CVE-2024-13599: 
WordPress vulnerability analysis and mitigation

The LearnPress WordPress LMS Plugin is affected by a Stored Cross-Site Scripting vulnerability (CVE-2024-13599) discovered in versions up to and including 4.2.7.5. The vulnerability was disclosed on January 25, 2025, and affects the WordPress plugin's lesson name functionality (NVD).

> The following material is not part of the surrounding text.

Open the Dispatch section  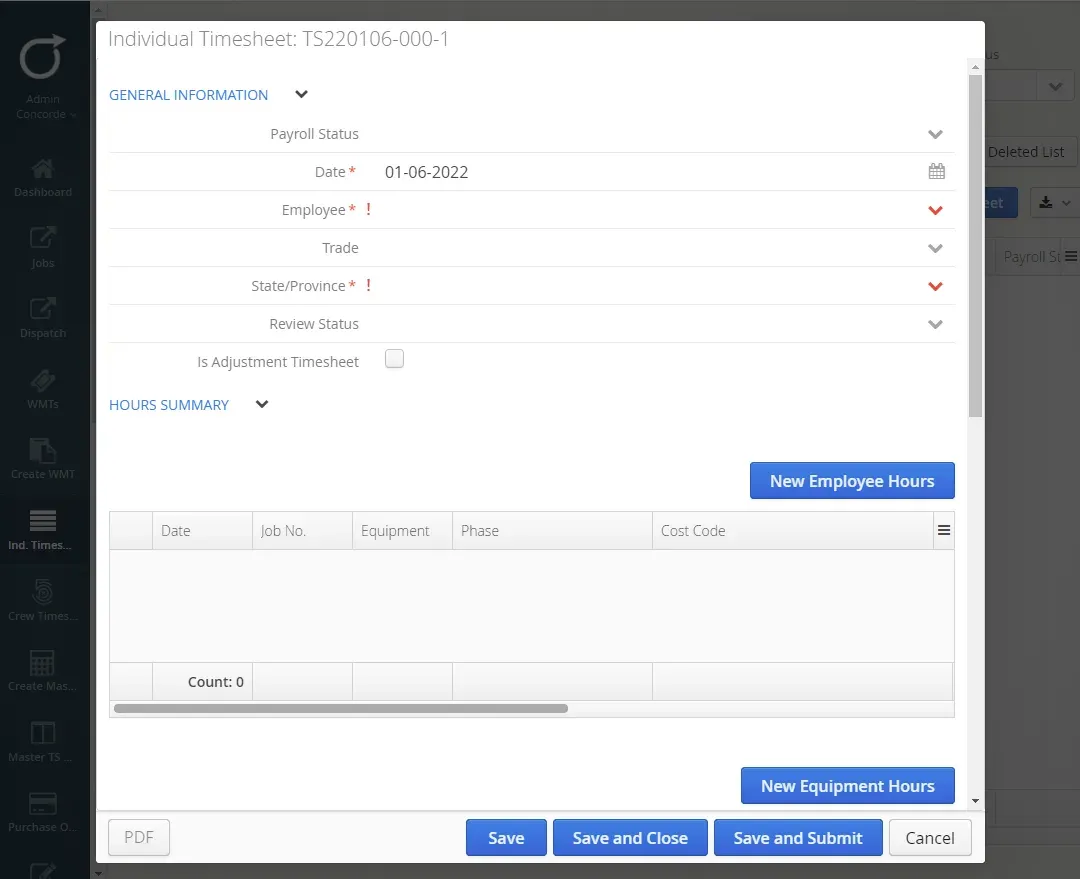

The vulnerability stems from insufficient input sanitization and output escaping of lesson names in the LearnPress plugin. The CVSS v3.1 base score is 5.4 (Medium) with the vector string CVSS:3.1/AV:N/AC:L/PR:L/UI:R/S:C/C:L/I:L/A:N. The vulnerability is classified as CWE-79: Improper Neutralization of Input During Web Page Generation ('Cross-site Scripting') (NVD).

When exploited, this vulnerability allows authenticated attackers with LP Instructor-level access or higher to inject arbitrary web scripts into pages. These malicious scripts will execute whenever a user accesses the compromised page, potentially leading to session hijacking, credential theft, or other client-side attacks (NVD).

The vulnerability has been patched in version 4.2.7.5.1. Site administrators are strongly advised to update their LearnPress plugin to this version or later to mitigate the risk (WordPress Plugin).